For the entries below, the result should be an exact transcription of the lines from the one with "Image resolution: width=552" up to and including the one with "This screenshot has height=1117, width=857.", and only those.

-- Exercise data follows --

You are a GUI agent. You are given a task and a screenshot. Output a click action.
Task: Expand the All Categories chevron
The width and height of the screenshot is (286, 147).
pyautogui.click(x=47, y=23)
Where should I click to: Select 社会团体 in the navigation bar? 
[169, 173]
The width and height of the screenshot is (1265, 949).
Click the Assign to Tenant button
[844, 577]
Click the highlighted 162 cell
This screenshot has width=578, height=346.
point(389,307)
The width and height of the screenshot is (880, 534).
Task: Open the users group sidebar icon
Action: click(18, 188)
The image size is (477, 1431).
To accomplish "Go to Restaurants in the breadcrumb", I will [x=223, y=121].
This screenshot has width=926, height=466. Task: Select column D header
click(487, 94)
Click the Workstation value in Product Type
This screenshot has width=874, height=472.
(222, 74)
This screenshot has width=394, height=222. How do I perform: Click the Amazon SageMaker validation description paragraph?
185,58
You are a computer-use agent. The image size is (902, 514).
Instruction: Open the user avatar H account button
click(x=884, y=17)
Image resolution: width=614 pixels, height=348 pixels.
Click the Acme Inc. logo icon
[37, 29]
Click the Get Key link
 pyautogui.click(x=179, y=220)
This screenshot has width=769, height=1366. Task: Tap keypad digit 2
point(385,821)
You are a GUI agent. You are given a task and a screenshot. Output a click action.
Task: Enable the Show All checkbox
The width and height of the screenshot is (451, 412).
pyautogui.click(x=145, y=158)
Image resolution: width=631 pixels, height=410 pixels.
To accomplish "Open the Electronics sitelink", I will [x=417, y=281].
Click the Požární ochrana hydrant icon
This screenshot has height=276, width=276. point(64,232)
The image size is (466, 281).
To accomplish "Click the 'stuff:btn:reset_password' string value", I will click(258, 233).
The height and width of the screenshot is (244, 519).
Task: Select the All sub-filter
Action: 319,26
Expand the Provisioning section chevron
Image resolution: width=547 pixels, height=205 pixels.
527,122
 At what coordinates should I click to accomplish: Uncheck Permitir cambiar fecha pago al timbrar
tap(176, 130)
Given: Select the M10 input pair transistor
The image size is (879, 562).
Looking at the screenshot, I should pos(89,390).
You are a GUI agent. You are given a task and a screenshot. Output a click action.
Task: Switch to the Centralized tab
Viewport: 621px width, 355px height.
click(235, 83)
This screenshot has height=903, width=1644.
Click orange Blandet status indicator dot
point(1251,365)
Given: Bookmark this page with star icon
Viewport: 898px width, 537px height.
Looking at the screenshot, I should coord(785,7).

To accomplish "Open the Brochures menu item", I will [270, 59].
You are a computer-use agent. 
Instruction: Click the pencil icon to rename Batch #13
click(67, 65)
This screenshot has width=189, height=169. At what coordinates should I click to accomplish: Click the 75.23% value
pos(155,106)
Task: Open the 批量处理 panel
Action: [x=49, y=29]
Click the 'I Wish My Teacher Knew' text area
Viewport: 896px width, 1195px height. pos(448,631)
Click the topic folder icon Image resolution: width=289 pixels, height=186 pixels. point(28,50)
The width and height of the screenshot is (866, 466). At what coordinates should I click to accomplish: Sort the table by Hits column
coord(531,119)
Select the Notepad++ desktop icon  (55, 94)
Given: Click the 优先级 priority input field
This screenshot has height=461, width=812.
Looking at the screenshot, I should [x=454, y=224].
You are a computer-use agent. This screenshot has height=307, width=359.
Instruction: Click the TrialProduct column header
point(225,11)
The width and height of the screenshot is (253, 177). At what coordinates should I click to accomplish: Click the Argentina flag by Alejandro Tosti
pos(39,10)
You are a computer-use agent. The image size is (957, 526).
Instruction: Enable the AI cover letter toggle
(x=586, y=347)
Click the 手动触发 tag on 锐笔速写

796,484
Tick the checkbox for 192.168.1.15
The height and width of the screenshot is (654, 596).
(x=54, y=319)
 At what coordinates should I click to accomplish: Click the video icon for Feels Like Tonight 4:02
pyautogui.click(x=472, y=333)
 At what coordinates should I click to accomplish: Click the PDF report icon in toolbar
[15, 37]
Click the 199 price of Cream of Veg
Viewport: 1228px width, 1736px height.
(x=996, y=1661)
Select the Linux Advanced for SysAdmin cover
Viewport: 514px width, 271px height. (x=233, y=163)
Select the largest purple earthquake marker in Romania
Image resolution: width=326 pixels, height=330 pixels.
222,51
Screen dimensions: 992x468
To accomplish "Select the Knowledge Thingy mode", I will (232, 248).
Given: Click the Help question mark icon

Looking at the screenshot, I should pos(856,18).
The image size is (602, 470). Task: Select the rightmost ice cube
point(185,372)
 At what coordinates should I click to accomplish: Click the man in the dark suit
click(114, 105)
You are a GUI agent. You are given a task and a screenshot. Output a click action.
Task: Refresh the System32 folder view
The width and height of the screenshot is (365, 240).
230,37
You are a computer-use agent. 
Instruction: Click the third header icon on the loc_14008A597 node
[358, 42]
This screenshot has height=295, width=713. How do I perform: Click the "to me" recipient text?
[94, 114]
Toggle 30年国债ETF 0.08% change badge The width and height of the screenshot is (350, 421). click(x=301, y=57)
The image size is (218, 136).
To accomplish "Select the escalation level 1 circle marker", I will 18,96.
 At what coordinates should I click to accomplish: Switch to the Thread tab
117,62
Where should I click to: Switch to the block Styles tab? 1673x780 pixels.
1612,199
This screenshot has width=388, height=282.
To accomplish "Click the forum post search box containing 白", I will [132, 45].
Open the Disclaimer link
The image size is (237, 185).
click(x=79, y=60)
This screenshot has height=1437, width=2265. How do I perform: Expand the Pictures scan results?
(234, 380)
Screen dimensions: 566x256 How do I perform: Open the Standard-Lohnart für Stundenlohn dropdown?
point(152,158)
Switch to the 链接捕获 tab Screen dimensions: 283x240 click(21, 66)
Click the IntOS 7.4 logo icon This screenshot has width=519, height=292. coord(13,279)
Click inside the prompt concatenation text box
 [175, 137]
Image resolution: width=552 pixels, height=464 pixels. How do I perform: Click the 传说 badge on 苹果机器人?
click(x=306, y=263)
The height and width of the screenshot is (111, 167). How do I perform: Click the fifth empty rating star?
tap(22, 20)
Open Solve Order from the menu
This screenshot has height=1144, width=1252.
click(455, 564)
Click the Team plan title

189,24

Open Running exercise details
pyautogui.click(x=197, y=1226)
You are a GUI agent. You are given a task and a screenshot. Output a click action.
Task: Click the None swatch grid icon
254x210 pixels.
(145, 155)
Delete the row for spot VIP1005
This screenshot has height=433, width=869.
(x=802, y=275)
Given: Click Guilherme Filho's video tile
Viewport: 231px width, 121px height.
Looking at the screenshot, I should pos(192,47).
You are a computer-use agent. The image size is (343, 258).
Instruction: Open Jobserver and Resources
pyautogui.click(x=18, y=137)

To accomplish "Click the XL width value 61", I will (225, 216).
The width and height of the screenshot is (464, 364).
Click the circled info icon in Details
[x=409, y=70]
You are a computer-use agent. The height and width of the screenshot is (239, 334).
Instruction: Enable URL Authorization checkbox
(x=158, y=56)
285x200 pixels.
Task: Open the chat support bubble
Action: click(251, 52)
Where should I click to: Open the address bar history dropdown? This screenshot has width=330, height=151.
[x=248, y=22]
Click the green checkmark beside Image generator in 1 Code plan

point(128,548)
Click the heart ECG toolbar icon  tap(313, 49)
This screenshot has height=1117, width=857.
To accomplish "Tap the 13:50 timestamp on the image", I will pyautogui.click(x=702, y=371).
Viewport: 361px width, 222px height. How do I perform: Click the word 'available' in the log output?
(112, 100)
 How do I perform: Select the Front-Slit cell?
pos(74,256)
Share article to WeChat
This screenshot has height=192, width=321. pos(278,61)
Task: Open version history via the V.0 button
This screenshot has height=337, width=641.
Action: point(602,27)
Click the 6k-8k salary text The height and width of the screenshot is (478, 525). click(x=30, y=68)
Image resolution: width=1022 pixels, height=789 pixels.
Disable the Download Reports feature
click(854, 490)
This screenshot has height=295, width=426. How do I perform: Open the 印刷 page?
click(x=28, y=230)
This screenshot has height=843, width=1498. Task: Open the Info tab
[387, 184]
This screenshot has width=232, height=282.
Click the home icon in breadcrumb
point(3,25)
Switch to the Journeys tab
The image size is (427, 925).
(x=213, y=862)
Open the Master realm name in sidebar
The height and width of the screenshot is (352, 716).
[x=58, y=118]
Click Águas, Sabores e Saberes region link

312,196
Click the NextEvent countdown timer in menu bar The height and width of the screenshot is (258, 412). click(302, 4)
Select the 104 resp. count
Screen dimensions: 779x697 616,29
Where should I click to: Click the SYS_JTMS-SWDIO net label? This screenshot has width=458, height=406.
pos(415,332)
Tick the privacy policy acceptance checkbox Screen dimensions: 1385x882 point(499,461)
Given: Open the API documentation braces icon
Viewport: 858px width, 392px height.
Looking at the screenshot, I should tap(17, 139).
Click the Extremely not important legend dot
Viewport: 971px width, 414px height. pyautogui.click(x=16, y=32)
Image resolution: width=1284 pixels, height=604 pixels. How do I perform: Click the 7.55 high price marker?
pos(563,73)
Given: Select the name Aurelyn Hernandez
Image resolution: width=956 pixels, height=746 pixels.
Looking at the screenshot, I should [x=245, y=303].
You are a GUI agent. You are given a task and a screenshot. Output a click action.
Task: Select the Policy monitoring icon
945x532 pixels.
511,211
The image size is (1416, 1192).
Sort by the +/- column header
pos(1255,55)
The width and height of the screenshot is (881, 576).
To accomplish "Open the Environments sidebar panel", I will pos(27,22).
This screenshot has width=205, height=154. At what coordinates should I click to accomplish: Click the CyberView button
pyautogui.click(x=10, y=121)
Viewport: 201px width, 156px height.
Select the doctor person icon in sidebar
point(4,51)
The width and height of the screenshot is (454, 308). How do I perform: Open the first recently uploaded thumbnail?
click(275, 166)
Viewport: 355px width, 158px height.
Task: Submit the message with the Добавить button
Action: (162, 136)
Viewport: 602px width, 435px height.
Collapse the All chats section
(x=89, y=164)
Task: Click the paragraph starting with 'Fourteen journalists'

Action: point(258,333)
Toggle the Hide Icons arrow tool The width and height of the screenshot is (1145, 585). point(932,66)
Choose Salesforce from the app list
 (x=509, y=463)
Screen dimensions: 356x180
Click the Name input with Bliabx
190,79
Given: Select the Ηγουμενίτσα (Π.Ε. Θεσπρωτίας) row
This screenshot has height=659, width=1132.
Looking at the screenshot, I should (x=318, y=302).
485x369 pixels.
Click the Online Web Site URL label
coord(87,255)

-- Exercise data concluded --

**Task answer**
Image resolution: width=552 pixels, height=464 pixels. How do I perform: Click the 传说 badge on 苹果机器人?
click(x=306, y=263)
The height and width of the screenshot is (111, 167). How do I perform: Click the fifth empty rating star?
tap(22, 20)
Open Solve Order from the menu
This screenshot has height=1144, width=1252.
click(455, 564)
Click the Team plan title

189,24

Open Running exercise details
pyautogui.click(x=197, y=1226)
You are a GUI agent. You are given a task and a screenshot. Output a click action.
Task: Click the None swatch grid icon
254x210 pixels.
(145, 155)
Delete the row for spot VIP1005
This screenshot has height=433, width=869.
(x=802, y=275)
Given: Click Guilherme Filho's video tile
Viewport: 231px width, 121px height.
Looking at the screenshot, I should pos(192,47).
You are a computer-use agent. The image size is (343, 258).
Instruction: Open Jobserver and Resources
pyautogui.click(x=18, y=137)

To accomplish "Click the XL width value 61", I will (225, 216).
The width and height of the screenshot is (464, 364).
Click the circled info icon in Details
[x=409, y=70]
You are a computer-use agent. The height and width of the screenshot is (239, 334).
Instruction: Enable URL Authorization checkbox
(x=158, y=56)
285x200 pixels.
Task: Open the chat support bubble
Action: click(251, 52)
Where should I click to: Open the address bar history dropdown? This screenshot has width=330, height=151.
[x=248, y=22]
Click the green checkmark beside Image generator in 1 Code plan

point(128,548)
Click the heart ECG toolbar icon  tap(313, 49)
This screenshot has height=1117, width=857.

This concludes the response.